MUSÉE 29 – EVOLUTION

Evolution explores the concepts of progress, transformation, growth, and advancement in an age when images are taking a dramatic shift in the role they play in our lives.

Exhibition review:  Berenice Abbott, Portraits of Women, 1925-1930

Exhibition review: Berenice Abbott, Portraits of Women, 1925-1930

Written by Michelle O’Malley

Edited by Sophie Yates

For a long time, portraits of women only highlighted subjects’ exterior and physical features, rarely giving women a chance to share their other great attributes as well. American documentarian Berenice Abbott (1898-1991) took it upon herself to change this narrative. Her work was considered out of the ordinary for its time due to its portrayal of mostly queer women taking on powerful poses. Abbott was widley influential for her art presented in On Our Backs, a women-run magazine focused on lesbian sexuality and culture. Abbott’s exhibition, Portraits of Women, 1925-1930 curated by Kate Addleman-Frankel is currently being presented at Cornell University’s Johnson Museum of Art in Ithaca, New York alongside Radical Desire: Making On Our Backs, showcasing the magazine’s unprecedented  journey to publication and eventual praise.

Abbott began her career as Man Ray’s darkroom assistant in Paris 1923, eventually becoming an assistant in his portrait studio where she picked up her own skills in the craft of photography. She even went on to open her own portrait studio in Paris in 1930, where she selected female subjects with similar views of independence and autonomy for women. 

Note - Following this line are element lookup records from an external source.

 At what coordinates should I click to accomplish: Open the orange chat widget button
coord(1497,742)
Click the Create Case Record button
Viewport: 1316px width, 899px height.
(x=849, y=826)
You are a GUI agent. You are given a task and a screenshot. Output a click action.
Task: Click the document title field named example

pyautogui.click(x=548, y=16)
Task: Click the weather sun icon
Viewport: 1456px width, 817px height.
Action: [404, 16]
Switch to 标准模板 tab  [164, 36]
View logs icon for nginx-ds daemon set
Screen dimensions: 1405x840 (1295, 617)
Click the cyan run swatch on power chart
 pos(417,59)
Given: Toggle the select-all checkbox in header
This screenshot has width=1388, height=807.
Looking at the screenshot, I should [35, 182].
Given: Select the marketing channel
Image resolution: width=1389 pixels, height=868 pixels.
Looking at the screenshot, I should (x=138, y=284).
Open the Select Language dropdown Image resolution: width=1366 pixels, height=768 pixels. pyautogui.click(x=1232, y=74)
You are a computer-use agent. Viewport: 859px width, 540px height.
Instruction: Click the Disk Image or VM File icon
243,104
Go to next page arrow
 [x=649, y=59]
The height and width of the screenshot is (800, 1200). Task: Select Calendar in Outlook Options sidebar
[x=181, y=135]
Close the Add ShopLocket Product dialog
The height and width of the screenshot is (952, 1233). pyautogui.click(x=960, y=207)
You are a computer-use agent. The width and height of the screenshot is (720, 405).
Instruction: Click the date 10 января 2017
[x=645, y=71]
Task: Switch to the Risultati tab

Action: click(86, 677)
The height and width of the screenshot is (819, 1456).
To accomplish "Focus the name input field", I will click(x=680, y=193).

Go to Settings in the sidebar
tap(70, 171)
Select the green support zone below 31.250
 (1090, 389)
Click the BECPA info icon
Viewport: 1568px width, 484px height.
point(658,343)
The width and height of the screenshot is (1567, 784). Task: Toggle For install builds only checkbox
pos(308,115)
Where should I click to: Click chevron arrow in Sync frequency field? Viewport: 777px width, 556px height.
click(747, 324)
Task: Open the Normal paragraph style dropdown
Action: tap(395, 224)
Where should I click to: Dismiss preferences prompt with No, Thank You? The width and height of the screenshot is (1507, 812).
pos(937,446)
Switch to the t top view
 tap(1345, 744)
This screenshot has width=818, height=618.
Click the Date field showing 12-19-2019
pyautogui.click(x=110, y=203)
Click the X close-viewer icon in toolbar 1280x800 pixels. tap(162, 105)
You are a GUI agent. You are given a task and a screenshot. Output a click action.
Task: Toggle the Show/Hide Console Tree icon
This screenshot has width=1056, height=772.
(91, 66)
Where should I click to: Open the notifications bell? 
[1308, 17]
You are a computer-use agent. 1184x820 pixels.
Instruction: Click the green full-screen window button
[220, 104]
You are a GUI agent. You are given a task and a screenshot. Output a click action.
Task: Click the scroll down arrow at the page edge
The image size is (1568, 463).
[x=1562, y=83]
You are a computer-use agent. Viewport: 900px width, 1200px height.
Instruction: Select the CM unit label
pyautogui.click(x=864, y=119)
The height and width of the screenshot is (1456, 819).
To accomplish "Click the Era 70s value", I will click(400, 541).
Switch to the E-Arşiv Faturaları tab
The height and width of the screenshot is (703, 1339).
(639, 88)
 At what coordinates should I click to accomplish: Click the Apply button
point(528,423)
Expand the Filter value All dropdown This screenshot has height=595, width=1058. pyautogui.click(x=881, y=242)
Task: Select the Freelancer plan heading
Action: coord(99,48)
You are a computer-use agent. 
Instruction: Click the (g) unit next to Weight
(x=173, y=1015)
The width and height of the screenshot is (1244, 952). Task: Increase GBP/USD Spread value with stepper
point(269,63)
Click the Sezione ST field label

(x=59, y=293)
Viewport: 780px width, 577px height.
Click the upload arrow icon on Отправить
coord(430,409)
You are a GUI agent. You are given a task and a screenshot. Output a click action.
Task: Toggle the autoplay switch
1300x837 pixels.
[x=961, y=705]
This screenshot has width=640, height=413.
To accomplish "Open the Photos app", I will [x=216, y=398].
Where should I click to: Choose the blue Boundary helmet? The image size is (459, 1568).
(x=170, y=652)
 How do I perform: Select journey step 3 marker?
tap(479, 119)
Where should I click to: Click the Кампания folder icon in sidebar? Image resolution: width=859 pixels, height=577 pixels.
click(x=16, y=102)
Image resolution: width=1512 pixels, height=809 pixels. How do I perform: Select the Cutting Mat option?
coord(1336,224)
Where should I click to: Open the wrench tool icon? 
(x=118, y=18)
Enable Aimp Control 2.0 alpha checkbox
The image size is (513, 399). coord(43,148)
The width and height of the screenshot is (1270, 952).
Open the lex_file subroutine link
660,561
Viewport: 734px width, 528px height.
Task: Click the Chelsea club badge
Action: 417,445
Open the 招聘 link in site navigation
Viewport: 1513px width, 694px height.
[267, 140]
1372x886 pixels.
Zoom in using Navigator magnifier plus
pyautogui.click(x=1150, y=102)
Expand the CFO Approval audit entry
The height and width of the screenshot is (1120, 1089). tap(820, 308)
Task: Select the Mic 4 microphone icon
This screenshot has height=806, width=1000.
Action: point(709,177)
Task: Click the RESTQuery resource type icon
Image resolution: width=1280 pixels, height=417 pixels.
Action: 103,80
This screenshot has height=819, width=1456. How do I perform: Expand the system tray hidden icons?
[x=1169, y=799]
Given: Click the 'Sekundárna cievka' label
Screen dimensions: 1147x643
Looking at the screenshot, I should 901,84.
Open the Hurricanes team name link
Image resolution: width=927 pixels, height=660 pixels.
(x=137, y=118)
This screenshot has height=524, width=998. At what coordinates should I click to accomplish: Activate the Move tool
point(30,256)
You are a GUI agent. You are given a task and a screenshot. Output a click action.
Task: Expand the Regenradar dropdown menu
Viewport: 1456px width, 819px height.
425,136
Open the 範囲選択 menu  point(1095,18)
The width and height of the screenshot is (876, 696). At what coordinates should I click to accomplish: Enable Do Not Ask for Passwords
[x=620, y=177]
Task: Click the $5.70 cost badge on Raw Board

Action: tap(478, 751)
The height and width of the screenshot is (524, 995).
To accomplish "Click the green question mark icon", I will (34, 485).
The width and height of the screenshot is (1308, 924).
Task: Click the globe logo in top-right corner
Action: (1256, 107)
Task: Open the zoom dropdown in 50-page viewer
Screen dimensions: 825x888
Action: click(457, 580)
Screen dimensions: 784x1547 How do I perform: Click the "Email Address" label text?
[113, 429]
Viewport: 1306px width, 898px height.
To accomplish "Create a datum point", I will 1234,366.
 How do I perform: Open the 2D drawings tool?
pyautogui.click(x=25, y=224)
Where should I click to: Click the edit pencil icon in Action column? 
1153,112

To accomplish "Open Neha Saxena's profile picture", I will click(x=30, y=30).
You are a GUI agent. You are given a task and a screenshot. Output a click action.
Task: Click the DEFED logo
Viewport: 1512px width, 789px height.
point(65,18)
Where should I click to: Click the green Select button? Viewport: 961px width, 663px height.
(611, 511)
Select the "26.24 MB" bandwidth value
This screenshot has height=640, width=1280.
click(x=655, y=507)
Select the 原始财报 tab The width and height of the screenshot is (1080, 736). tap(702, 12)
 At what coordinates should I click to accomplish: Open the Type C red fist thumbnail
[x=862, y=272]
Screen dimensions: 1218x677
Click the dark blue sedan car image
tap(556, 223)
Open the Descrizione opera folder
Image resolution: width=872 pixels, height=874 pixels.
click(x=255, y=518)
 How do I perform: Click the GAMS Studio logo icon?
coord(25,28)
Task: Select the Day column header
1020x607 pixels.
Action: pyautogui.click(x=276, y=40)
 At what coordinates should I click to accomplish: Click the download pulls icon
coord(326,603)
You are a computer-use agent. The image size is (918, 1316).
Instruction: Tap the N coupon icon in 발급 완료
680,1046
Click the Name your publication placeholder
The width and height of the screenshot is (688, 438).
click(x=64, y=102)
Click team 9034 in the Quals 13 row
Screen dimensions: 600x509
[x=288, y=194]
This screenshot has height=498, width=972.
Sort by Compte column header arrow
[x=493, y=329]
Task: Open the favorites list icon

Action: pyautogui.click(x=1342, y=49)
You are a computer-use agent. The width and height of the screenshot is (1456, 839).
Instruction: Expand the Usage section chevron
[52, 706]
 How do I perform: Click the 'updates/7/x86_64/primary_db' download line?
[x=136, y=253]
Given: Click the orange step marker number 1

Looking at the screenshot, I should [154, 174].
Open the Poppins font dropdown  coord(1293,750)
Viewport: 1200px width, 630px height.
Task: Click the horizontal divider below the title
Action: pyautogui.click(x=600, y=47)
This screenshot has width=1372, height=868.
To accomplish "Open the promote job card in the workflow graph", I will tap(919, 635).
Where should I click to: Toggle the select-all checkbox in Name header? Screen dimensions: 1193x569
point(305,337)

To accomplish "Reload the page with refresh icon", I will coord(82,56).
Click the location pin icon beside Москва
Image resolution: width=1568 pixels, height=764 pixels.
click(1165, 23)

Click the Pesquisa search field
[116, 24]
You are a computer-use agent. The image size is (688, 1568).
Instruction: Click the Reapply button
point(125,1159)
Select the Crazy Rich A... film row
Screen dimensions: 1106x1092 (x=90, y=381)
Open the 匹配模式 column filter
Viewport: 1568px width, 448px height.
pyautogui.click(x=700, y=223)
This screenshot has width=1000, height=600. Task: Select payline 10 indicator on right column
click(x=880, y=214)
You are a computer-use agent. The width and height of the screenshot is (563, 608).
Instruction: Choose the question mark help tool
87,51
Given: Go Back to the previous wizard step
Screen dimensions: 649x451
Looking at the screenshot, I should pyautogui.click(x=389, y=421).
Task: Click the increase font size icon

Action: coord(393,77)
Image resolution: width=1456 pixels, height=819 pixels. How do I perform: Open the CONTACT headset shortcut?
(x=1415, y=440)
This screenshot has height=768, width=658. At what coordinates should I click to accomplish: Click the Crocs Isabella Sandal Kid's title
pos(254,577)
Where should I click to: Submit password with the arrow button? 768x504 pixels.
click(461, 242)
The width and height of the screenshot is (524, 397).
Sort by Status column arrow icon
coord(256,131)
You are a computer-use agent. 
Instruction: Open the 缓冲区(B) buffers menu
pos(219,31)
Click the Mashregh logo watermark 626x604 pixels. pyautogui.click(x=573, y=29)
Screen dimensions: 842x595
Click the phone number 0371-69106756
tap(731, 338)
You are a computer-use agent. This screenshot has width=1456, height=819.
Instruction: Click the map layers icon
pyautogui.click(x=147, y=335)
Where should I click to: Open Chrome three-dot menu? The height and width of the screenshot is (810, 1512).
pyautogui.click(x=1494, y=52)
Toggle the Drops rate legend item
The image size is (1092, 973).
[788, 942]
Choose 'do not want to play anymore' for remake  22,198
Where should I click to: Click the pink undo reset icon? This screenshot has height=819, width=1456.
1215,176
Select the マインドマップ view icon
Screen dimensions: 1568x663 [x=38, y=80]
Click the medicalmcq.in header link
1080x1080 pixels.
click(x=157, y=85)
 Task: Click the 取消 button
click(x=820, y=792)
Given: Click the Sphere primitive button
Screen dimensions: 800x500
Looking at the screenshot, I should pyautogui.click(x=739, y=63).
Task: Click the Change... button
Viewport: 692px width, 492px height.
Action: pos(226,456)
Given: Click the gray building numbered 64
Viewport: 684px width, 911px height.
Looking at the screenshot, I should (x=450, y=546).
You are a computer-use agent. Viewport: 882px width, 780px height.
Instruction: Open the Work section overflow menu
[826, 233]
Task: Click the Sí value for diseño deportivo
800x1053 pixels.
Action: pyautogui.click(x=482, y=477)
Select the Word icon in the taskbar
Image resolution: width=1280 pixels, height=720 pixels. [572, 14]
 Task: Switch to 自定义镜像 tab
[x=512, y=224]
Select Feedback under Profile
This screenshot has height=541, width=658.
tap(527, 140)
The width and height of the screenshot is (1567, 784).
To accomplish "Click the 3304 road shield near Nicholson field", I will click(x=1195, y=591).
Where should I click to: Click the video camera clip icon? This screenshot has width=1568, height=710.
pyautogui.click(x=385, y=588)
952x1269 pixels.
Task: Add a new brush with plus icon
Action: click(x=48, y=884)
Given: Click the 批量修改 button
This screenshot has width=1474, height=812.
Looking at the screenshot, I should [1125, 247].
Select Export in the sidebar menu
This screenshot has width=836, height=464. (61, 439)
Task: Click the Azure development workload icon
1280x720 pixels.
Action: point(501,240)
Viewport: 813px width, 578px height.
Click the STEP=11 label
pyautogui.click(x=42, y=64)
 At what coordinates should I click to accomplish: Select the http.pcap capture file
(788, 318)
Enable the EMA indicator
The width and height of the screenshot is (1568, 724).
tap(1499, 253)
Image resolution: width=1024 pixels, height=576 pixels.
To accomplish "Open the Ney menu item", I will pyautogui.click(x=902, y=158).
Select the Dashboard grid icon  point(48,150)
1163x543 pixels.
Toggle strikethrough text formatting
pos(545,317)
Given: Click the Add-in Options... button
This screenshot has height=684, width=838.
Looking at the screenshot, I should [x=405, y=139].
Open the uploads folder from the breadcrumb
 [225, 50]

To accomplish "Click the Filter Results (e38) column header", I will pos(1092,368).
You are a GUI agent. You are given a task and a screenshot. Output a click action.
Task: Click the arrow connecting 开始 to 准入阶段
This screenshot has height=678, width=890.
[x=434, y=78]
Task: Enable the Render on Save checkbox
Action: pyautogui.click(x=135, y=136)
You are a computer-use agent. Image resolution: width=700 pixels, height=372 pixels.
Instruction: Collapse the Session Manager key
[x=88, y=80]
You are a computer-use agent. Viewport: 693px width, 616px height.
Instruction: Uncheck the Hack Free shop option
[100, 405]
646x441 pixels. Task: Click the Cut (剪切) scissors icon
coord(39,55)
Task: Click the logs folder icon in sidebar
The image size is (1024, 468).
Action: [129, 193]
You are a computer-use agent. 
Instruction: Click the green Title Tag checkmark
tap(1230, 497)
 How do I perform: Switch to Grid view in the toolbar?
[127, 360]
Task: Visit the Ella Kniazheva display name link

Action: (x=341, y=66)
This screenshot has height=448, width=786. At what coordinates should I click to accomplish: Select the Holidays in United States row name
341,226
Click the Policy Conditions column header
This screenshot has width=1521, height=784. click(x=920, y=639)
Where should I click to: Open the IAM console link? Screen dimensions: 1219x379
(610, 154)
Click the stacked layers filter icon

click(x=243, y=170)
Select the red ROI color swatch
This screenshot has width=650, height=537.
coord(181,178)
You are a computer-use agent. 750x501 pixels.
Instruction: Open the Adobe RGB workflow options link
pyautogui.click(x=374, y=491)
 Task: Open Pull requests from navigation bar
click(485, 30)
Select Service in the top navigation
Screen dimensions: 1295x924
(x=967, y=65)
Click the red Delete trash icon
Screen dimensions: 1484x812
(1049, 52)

Though she did not speak openly about her sexuality, Abbott made no secret of her 30-year relationship with art-critic Elizabeth McCausland and featured queer women in her portraits. Her black-and-white portraits displayed openly queer women such as Margaret Anderson (1930), Solita Solano (1927), and Princess Eugène Murat (1930). Each portrait includes fully-clothed women, sitting in tasteful positions of independence rather than mere beautification. These portraits are from the Johnson Museum’s collection and are being displayed for the first time.

Alongside Abbott’s Portraits of Women is Radical Desire: Making On Our Backs Magazine, an exhibition of the women-run magazine from 1984 inspired by Abbott’s female-empowering portraiture. A key part of the magazine, Tee Corine wrote of the impact of Abbott’s photography, saying, “Her portraits of women in general and lesbians in particular offer us vivid material from which to develop a woman centered aesthetic.”

Such a combination of works over time showcases Abbott’s lasting effect on the queer women for generations to come.      

Berenice Abbott: Portraits of Women, 1925–1930 is on display at the Herbert F. Johnson Museum of Art at Cornell University from February 5 to July 31, 2022.